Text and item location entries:

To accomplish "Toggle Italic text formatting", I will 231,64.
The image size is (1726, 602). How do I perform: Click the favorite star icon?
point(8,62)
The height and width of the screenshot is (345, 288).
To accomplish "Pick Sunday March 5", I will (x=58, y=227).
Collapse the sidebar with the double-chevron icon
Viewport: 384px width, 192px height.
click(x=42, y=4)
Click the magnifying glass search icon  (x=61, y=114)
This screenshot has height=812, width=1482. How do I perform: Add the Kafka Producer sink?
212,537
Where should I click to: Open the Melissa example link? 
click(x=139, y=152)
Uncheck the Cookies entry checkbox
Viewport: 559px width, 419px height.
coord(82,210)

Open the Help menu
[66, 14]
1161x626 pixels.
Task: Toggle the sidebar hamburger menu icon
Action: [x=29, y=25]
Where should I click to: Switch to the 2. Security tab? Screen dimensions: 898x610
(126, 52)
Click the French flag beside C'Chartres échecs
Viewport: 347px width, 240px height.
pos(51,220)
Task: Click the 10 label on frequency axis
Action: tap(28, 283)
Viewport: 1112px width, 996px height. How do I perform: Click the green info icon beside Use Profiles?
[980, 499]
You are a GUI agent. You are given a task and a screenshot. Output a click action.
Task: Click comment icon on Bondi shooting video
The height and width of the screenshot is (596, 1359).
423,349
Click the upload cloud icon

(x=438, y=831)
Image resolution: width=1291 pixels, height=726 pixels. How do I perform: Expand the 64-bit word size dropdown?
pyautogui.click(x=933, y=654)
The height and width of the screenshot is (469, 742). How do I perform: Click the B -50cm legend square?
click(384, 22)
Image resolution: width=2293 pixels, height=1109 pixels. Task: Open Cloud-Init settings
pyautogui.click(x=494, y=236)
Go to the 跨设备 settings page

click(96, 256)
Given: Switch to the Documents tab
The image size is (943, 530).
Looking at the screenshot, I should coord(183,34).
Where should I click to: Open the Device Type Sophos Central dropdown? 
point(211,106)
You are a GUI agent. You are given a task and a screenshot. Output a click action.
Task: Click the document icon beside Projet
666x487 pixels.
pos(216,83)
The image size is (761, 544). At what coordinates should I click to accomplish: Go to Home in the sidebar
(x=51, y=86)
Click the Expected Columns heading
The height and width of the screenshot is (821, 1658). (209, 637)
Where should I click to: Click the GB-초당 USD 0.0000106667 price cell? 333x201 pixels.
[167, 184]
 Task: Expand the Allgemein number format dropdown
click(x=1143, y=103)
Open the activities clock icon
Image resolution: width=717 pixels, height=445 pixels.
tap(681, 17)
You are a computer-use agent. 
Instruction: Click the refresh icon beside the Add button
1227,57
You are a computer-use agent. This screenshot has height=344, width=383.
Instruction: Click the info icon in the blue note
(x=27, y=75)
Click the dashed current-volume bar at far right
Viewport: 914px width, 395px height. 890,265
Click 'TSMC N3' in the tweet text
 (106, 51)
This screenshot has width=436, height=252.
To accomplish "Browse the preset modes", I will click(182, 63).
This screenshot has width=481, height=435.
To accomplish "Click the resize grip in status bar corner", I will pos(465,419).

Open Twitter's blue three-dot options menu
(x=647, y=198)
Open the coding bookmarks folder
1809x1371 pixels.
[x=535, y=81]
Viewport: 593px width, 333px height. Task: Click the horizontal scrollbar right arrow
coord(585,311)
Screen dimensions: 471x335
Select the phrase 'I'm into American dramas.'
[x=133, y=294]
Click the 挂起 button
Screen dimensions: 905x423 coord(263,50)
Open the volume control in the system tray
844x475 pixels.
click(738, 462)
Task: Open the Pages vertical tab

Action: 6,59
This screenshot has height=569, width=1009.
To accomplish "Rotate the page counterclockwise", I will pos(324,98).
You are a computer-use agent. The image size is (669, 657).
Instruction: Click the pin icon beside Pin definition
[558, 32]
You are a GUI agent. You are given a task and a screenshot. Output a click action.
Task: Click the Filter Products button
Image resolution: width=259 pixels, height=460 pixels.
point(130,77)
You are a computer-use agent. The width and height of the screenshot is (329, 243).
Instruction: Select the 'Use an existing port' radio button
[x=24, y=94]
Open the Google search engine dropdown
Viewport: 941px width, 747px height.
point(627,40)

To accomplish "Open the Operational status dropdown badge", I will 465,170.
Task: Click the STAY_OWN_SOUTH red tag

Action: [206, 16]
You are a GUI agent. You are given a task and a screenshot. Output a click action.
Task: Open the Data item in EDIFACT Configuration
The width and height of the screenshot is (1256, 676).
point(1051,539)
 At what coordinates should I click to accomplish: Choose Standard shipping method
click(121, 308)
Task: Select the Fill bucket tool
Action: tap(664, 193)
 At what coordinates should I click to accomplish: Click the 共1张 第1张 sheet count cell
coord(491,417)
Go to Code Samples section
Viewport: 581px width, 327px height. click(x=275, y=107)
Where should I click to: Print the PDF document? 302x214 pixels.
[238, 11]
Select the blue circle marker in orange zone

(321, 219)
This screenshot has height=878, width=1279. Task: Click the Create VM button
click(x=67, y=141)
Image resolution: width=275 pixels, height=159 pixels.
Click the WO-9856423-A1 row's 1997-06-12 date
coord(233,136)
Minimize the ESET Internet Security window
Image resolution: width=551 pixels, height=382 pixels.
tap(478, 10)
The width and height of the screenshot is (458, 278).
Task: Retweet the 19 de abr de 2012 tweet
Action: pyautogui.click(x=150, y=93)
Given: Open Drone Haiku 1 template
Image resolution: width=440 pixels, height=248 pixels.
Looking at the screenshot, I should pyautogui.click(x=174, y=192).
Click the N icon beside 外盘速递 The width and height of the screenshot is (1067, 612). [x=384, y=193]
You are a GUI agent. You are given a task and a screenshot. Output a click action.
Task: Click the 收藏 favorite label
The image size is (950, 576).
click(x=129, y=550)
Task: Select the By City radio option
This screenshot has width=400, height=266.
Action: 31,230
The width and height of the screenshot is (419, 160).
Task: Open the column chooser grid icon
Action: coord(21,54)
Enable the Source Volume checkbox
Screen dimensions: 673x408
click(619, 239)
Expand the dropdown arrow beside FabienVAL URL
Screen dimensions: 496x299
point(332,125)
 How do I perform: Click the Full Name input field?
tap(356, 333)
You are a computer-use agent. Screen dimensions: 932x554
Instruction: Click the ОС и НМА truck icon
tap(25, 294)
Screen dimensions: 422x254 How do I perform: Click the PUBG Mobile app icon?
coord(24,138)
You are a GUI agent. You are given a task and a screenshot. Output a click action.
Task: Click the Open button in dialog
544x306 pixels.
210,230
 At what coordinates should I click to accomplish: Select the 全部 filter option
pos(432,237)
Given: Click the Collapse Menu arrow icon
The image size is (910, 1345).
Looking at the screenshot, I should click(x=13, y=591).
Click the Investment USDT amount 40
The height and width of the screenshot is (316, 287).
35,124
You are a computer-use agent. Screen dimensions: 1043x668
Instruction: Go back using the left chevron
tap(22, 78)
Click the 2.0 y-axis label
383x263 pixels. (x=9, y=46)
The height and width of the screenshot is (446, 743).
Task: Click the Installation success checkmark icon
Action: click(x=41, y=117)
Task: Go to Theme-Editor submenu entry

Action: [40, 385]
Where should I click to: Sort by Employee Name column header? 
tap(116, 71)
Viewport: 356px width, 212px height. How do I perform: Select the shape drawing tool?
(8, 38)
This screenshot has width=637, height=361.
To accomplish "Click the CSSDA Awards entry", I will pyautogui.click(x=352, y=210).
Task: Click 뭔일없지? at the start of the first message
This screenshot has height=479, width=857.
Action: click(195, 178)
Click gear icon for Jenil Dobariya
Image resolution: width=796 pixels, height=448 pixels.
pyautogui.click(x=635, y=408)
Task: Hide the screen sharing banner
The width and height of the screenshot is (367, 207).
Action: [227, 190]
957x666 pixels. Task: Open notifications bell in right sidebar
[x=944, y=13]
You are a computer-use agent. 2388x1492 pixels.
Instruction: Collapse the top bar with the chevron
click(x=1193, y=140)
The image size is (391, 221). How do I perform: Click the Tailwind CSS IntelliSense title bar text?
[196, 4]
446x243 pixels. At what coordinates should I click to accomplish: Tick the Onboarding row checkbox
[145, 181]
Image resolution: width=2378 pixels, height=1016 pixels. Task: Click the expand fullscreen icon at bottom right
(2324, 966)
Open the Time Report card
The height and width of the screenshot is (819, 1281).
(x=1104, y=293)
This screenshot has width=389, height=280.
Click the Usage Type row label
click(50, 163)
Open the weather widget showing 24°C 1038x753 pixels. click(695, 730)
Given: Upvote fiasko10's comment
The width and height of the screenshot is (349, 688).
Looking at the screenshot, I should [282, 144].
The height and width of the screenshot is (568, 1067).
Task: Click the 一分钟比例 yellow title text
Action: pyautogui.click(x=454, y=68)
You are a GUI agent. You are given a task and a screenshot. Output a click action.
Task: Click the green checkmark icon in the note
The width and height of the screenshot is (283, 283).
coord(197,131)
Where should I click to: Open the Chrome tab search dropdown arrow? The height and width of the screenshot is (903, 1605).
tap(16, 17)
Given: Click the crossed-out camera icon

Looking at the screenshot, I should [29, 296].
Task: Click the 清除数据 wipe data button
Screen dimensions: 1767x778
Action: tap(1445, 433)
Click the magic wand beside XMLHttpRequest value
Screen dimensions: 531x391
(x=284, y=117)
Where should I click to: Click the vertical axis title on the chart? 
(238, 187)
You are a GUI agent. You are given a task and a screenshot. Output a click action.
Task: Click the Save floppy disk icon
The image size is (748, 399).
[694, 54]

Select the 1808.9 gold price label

What you have to do -
Copy out the stretch of the listing above from the line that contains "Click the upload cloud icon" through the line that contains "point(211,106)", with the same wording and line breaks.

Exercise answer -
Click the upload cloud icon

(x=438, y=831)
Image resolution: width=1291 pixels, height=726 pixels. How do I perform: Expand the 64-bit word size dropdown?
pyautogui.click(x=933, y=654)
The height and width of the screenshot is (469, 742). How do I perform: Click the B -50cm legend square?
click(384, 22)
Image resolution: width=2293 pixels, height=1109 pixels. Task: Open Cloud-Init settings
pyautogui.click(x=494, y=236)
Go to the 跨设备 settings page

click(96, 256)
Given: Switch to the Documents tab
The image size is (943, 530).
Looking at the screenshot, I should coord(183,34).
Where should I click to: Open the Device Type Sophos Central dropdown? 
point(211,106)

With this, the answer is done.